Lenovo ThinkCentre M70a
-
@george1421 Hi George,
Yes it works with ipxe.efi but with a message which I do not have with realtek.efi, see screenshot:
https://drive.google.com/file/d/1eupCfc1Z5FROhi45pLlSWJsOk-AdtHt_/view?usp=sharingThe 2nd line on the screenshot starting with r8169 does not appear with realtek.efi
It is why I thought it was better to use realtek.efiHowever it does not change anything when it comes to the kernel versions: same results as with realtek.efi, i.e. working up to 4.18.11, and not working after that.
NB: the first line with the error message starting with “db_root: cannot open: /etc/target” appears with both realtek.efi and ipxe.efi
Thanks
David.
-
@dmaret said in Lenovo ThinkCentre M70a:
The 2nd line on the screenshot starting with r8169 does not appear with realtek.efi
Interesting, because the error message in the picture comes from FOS Linux and not iPXE. As soon as FOS Linux start, iPXE is moved out of memory. This tells us that FOS Linux is not configuring the network adapter right where iPXE configures something in the network adapter and leaves it behind for FOS Linux to use, where in version 4.19 the kernel reset the network adapter cleanly but doesn’t init it correctly. At least that is what I think I see.
-
@dmaret Will compile a few more kernels for you to test soon.
-
@dmaret Just build and uploaded some more 4.18.x versions:
https://fogproject.org/kernels/Kernel.TomElliott.4.18.12.64
https://fogproject.org/kernels/Kernel.TomElliott.4.18.15.64
https://fogproject.org/kernels/Kernel.TomElliott.4.18.20.64Please give those a try and let us know how well those work.
-
@sebastian-roth Hi Sebastian,
I tried all three. I did not see any difference, no better no worse, imaging works, normal speed, except for the last one (4.18.20.64) which was slow.
Thank you.
David.
-
@dmaret said in Lenovo ThinkCentre M70a:
I tried all three. I did not see any difference, no better no worse, imaging works, normal speed, except for the last one (4.18.20.64) which was slow.

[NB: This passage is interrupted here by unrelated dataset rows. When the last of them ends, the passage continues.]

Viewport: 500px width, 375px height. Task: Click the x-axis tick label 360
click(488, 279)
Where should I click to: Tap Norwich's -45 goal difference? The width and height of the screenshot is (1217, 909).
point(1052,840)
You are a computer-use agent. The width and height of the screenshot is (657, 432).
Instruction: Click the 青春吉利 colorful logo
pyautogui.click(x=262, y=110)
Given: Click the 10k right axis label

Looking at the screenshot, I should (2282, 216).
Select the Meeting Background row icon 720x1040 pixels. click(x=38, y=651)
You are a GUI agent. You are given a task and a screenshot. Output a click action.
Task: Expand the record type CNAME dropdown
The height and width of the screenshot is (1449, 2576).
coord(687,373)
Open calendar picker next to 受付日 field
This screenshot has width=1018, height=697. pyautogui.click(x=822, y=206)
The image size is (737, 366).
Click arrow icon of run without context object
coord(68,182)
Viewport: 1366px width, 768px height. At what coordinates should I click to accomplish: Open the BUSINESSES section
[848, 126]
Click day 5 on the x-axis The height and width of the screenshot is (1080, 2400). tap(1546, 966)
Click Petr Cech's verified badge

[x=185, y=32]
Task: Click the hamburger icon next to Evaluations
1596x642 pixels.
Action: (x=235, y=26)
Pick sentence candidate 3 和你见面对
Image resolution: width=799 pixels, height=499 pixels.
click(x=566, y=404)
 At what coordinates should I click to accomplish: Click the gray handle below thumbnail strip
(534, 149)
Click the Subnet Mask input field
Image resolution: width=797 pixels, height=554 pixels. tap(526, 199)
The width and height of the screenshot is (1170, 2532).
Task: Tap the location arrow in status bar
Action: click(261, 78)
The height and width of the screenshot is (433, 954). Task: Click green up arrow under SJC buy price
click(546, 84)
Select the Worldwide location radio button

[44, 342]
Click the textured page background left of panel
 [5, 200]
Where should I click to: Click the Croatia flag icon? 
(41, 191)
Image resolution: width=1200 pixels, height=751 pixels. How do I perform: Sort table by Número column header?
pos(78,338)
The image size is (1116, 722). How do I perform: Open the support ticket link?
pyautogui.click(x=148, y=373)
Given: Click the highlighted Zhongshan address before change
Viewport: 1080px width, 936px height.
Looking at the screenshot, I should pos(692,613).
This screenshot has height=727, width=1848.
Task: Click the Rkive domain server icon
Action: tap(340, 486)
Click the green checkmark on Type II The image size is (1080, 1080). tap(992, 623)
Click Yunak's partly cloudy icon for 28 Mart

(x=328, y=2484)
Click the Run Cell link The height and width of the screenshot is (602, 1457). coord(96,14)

Hmm, interesting. I did not expect the slowness to come back in a later version. Mainly because a kernel usually stabilizes over the lifetime of one version branch. Would you mind re-testing with 4.18.20.64 again? Any chance the slowness comes from other network traffic?
There are more for you to test. I would expect the 4.19 kernel to show the initially reported issue but let’s see.
https://fogproject.org/kernels/Kernel.TomElliott.4.18.17.64
https://fogproject.org/kernels/Kernel.TomElliott.4.18.19.64
https://fogproject.org/kernels/Kernel.TomElliott.4.19.64Can’t promise you that we’ll actually find the root cause of the issue. But it’s still worth a try.
-
@sebastian-roth Hi Sebastian,
I tried 4.18.20.64 again, and I got normal speed this time.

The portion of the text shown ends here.